Item-finding lines |
+ + +
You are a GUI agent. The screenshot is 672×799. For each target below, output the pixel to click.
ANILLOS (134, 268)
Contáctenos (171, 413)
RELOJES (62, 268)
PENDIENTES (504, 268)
+ + +
Exercise description |
Scale every coordinate in the answers by 1.55, rounding to the nearest whole number with halves rounded up. Then reproduce all of the lines above, including the requests, with the scaled coordinates in place.

Correct result |
You are a GUI agent. The screenshot is 672×799. For each target below, output the pixel to click.
ANILLOS (208, 415)
Contáctenos (265, 640)
RELOJES (96, 415)
PENDIENTES (781, 415)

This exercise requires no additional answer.